Breaking Erlang Maps #1


Erlang got a new data structure in release 17.0, the map(). This structure is a finite mapping from keys to values with a flat internal representation: a map is essentially two arrays: one of sorted keys and one of values. In turn, maps in this so-called flatmap representation are efficient for small map sizes, but they don’t perform well for large maps.

Release 18.0 is going to eliminate the large-map problem. In 18.0, maps switch to using a HAMT (Hash-Array Mapped Trie) internally once the map grows enough. It is a clever data structure which combines the properties of a hash table with a (level compressed) trie to provide fast lookup as well as persistence. This is the same data structure languages like Clojure, Scala and Haskell (unordered-containers) use. They were designed by the now late Phil Bagwell and the Erlang variant leans itself up against the work of Rich Hickey in Clojure.

Such a new structure however, needs testing. Erlang is a language which prides itself on stability of operation, not necessarily execution speed. So it would seem obvious that one should attempt to test the Erlang Maps extensively before an eventual release of 18.0. I decided to see how far we could get by building an Erlang QuickCheck model for the low-level map operations in Erlang and then testing it against the current stable release as well as 18.0-rc1 release candidate.

The goal of this blog post is to tell the story about the current QuickCheck model. How few lines of code there is in the model, and how little work you need to begin testing by generating tests. It also serves as an example of how to use QuickCheck on a real-world project. It serves to entertain and teach — or that is my hope at least.

There will be multiple blog posts, since it felt right to split up the work into multiple parts. The first part addresses how to generate data and the first simple tests. Later parts will address the more complicated model which uses state machines to drive the generation of tests.

QuickCheck primer

QuickCheck[1] is similar to fuzzing. Where a fuzzer bombs a system with sinister input in order to break it — so one can exploit the mistakes — a QC model checks internal consistency of a system by randomly executing commands against it. The crucial difference is while fuzzers are black-box and often have relatively simple understanding of the inner workings of a program, a QC test is a model. It knows what is supposed to happen in a given situation and makes sure it is so. This gives a QC model far more precision, because it can make use of prior knowledge to guide what should happen next. The price for this additional power is that one has to come up with a proper model in the first place.

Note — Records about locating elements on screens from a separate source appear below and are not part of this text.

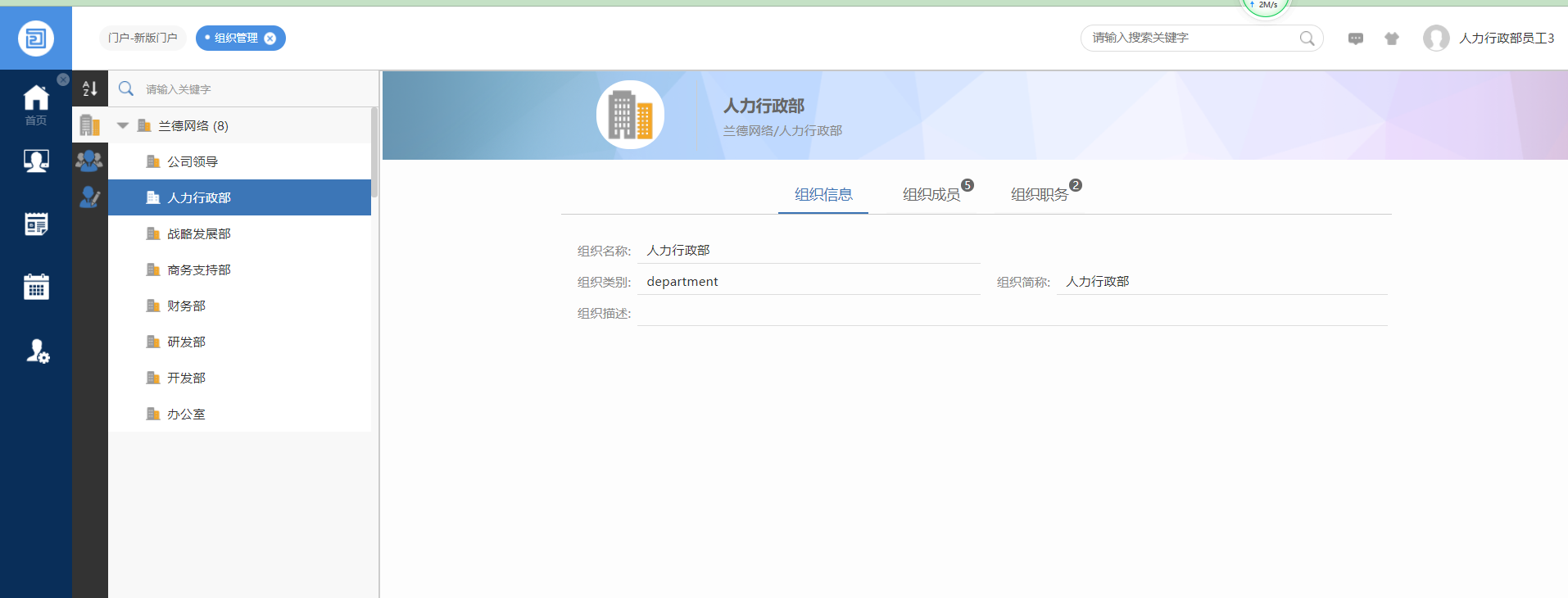Collapse the 兰德网络 (8) tree node
Image resolution: width=1568 pixels, height=598 pixels.
point(123,125)
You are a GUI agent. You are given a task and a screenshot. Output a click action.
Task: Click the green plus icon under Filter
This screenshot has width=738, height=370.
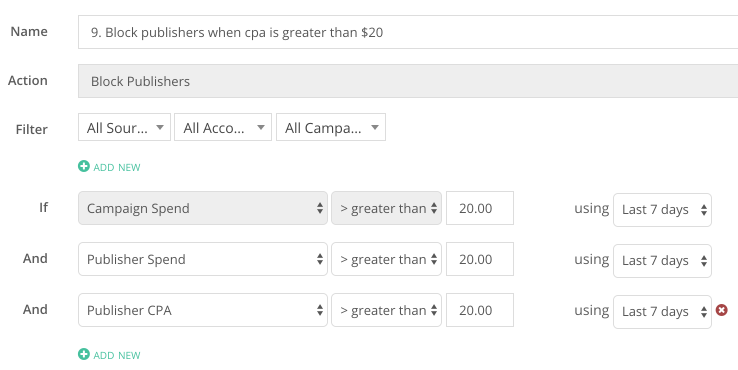84,166
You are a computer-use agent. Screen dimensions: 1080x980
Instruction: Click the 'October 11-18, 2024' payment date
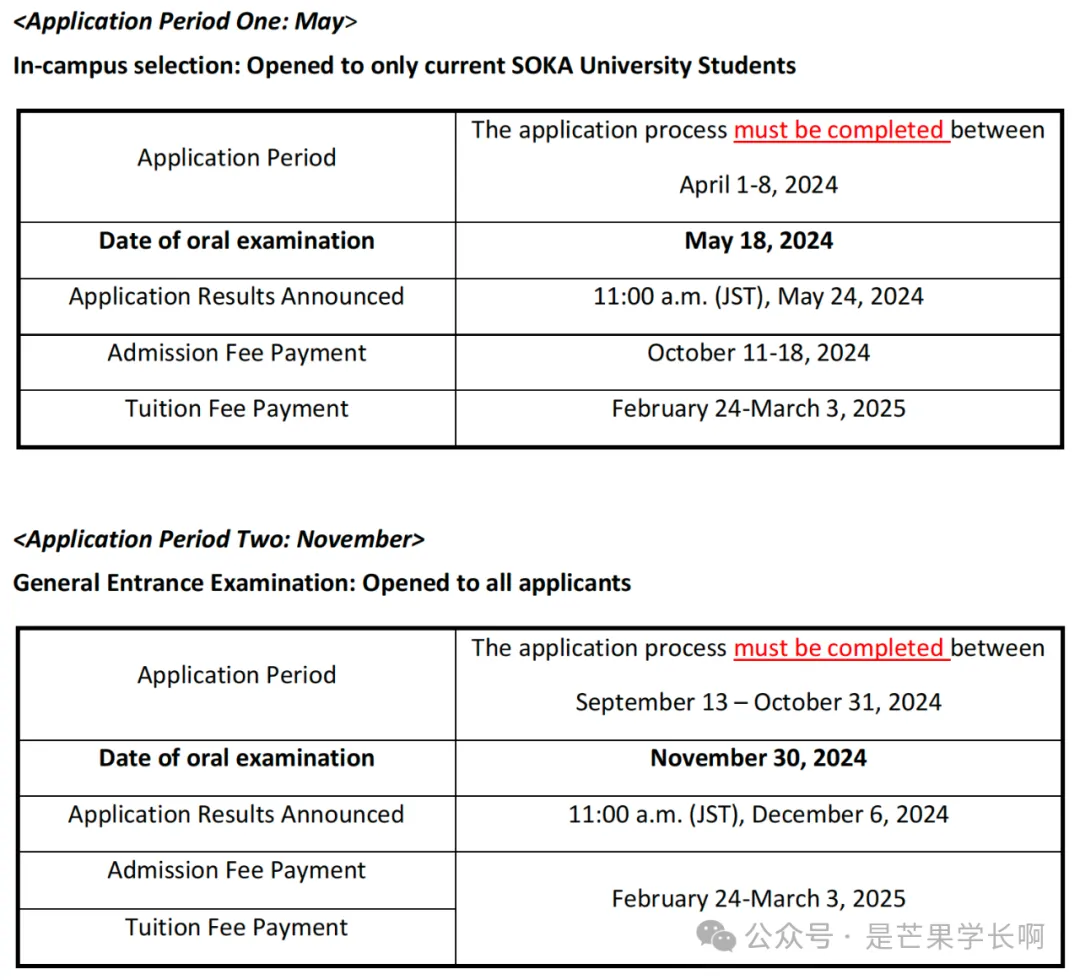pos(758,353)
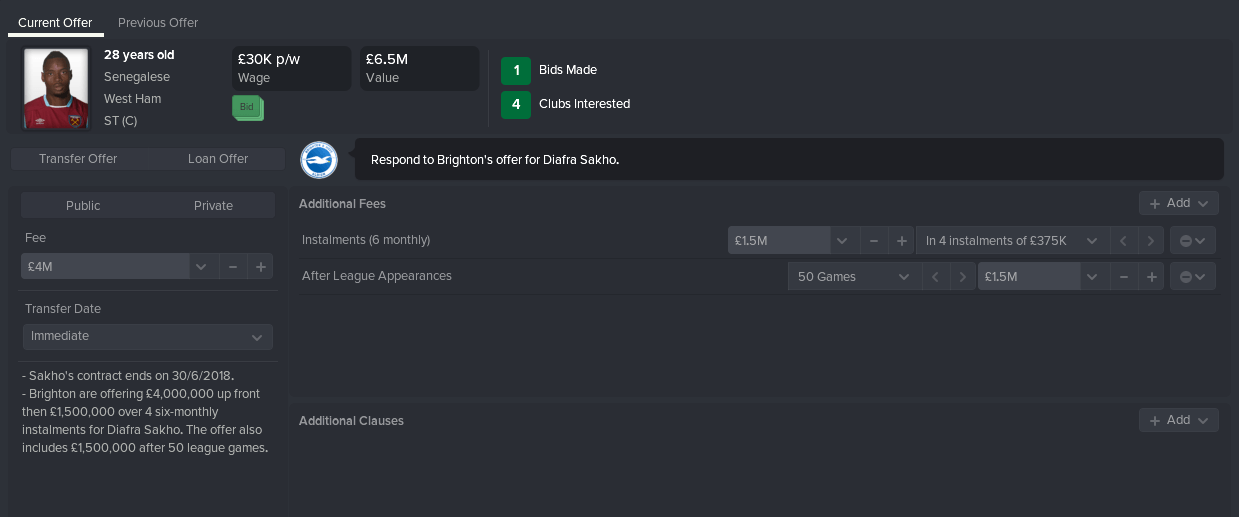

In full model checking, one begins by producing a model — a simplified formal description — of the system under test (SUT). The model checker then exhaustively verifies the correctness of the model with respect to the SUT by systematically trying every possible state. The complexity of such an operation is that some models exhibit infinite command sequences. To handle these, it may be necessary to prove that one has a “loop” which will be stable, in order to tie the knot on the infinite sequences, so to speak.

QuickCheck[1] operates as a probalistic model checker in that we don’t check the model exhaustively. Rather, we derive random event traces from the model and verify that they are correct. In the words of John Hughes, we don’t write tests; We generate them. By simple configuration, we can tune the confidence we have in the tests by generating more of them. Spending more time gets us closer to the exhausting model checking algorithms. We can also decide what areas of the model we are interested in. We can weigh the system, skewing the events toward certain areas we know are harder to make correct in the system.

Any test system has a specification limit at which it can’t see further. Even proof assitant systems like, e.g., Coq, are not able to verify a property which is not part of the specification. We simply hope that enough testing form a protective web over the subject matter: math, programs, or hardware making it highly unlikely an error persists. And we hope that any deviation inside the protective web reverberates throughout the web so we eventually catch the mistake. In short,

Testing shows the presence, not the absence of bugs — Dijkstra, 1969

QuickCheck has proven to be efficient at showing the presence of errors, however. The method tends to find very subtle errors in programs which are later found to be malicious rather than benign. And that for a modest additional programming effort. While slower to write than a unit-test, the advantage is coming back thousand-fold once the model is up and running. The ability to run a couple million tests over a night, all different usually finds problems in a code base.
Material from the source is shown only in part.